Wenn die Videokamera bei zu wenig Licht die Nachverstärkung aktiviert, spricht man von der Gain-Funktion. Hierbei wird -ähnlich wie bei einer künstlichen Nachschärfung oder dem digitalen Zoom digital noch mehr aus dem Bild geholt, ohne dass die zusätzliche Information durch Optik oder CCD zur Verfügung gestellt wird. Da fragt man sich doch unwillkürlich, ob man nicht besser „Raw“ filmen sollte und eine eventuelle Unterbelichtung später in der Postproduktion ausgleicht, zumal die Tools auf dem heimischen Rechner ja oft besser sind, als die Signal-Elektronik der Kamera.
Probieren geht über Studieren
An sich eine schlüssige Argumentation. Also haben wir einfach die Probe aufs Exempel gemacht. Mit einer Panasnic HDC-SD1 haben wir ein schnell zusammengewürfeltes Low-Light Stillleben abgefilmt. Und zwar mit 18, 12, 6 und 0 dB Gain. Hier einmal kurz zwei Standbilder unserer Belichtungsreihe als Impression:


Wie man sieht, bringt die SD1 durch die künstliche Nachverstärkung noch ein ziemlich gutes Bild zustande. Da wollen wir doch mal mit einem Schnittprogramm dagegen kontern.
Postgain im Schnittprogramm
Also zuerst einmal mit der Tonwertkorrektur (übrigens in Vegas mit 32 Bit) die Helligkeit angepasst...

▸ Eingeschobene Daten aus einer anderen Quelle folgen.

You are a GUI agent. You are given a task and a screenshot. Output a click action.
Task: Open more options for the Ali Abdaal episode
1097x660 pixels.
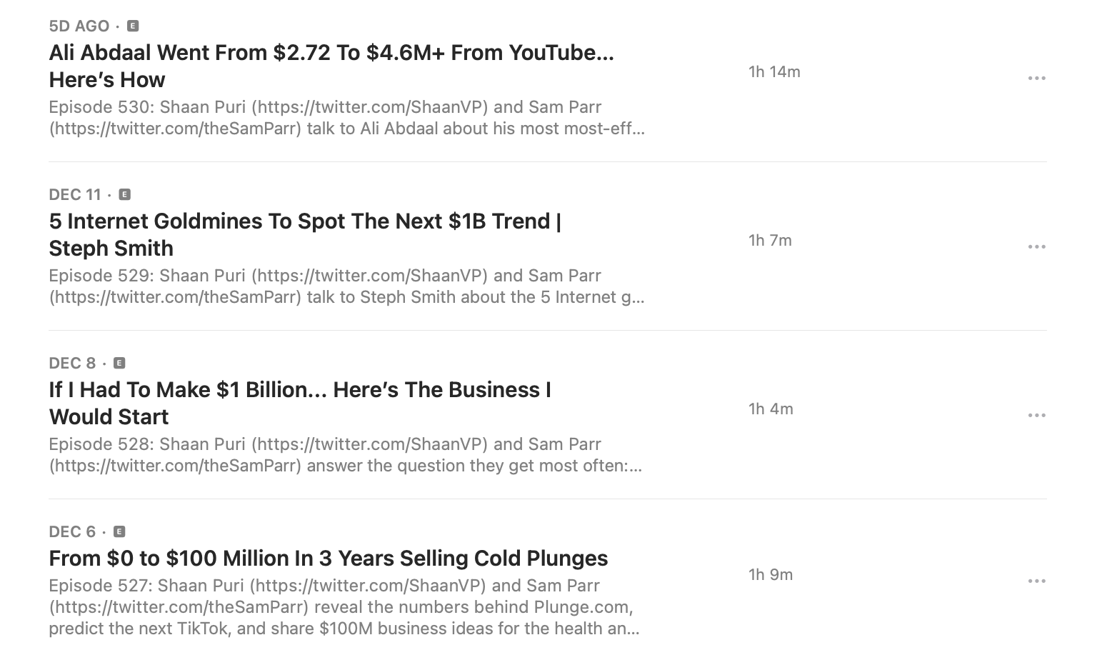click(x=1037, y=77)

Auf jeden Fall imposant, wie viel Information man noch aus diesem stark unterbelichteten Bild retten kann. Gegenüber dem Panasonic-Gain sehen wir allerdings noch deutlich mehr Rauschen und Posterisation. Dafür ist das nach bearbeitete Bild auch etwas schärfer, als das SD1-Original mit Gain. Also erlauben wir uns auch eine kleine Noise-Reduction, die wir mit einem Convolution-Kernel erstellen, da wird davon ausgehen, dass eine einfache Noise-Reduction in einer Kamera wohl prinzipiell einen ähnlichen Algorithmus einsetzt. Danach sieht unser Bild so aus:

Eigentlich auf den ersten Blick gar nicht so übel.
Mit der Lupe
Wenn man allerdings die Aufnahmen 1:1 in Originalgröße vergleicht, so sieht man dennoch deutliche Unterschiede:

Der Rauschfilter der SD1 greift deutlicher zu, sorgt aber durch die Bank für ein natürlicheres Bild. Auch wenn im Bewegtbild manche Flächen etwas zu homogen wirken, ist das Bild ohne Nachbearbeitung dennoch auf jeden Fall besser, als unser Postprocessing-Experiment in Vegas. Jetzt könnten wir uns natürlich auch noch ins Zeug legen und noch bessere Algorithmen ausgraben. Beispielsweise gibt es bei Virtual Dub/AviSynth ziemlich gute temporale Denoiser, die hier vielleicht noch einiges verbessern könnten. Jedoch dürften die Ergebnisse (vom Aufwand ganz abgesehen) eine Gain-Stufe kaum schlagen. Denn es gibt einen triftigen Grund, weshalb ein Gain in der Kamera einfach besser sein muss:
Er wirkt zwischen Bildwandler und Kompression/Quantisierung. Die Gain-Funktion liefert ihre korrigierten Werte, bevor das Bildsignal komprimiert und mit 8 Bit gespeichert wird. Dadurch wird auf jeden Fall schon einmal das Banding (die Posterisation) deutlich vermindert, da das Bild hier noch mit 10 -14 Bit verarbeitet wird. Und auch beim Rauschen gibt es einen Vorteil: Denn was in dieser Stufe als Rauschen weggefiltert wird, kann nachher durch die Kompression nicht verstärkt, bzw. versaut werden.
Fazit
Unser Experiment zeigt: Auch wenn man zu künstlicher Nachtschärfung und digitalem Zoom durchaus ein kritisches Verhältnis haben darf, das Filmen mit Gain macht durchaus Sinn. Denn was man in schlecht beleuchteten Szenen ohne Gain verliert, lässt sich in der Nachbearbeitung nicht mehr zurückholen.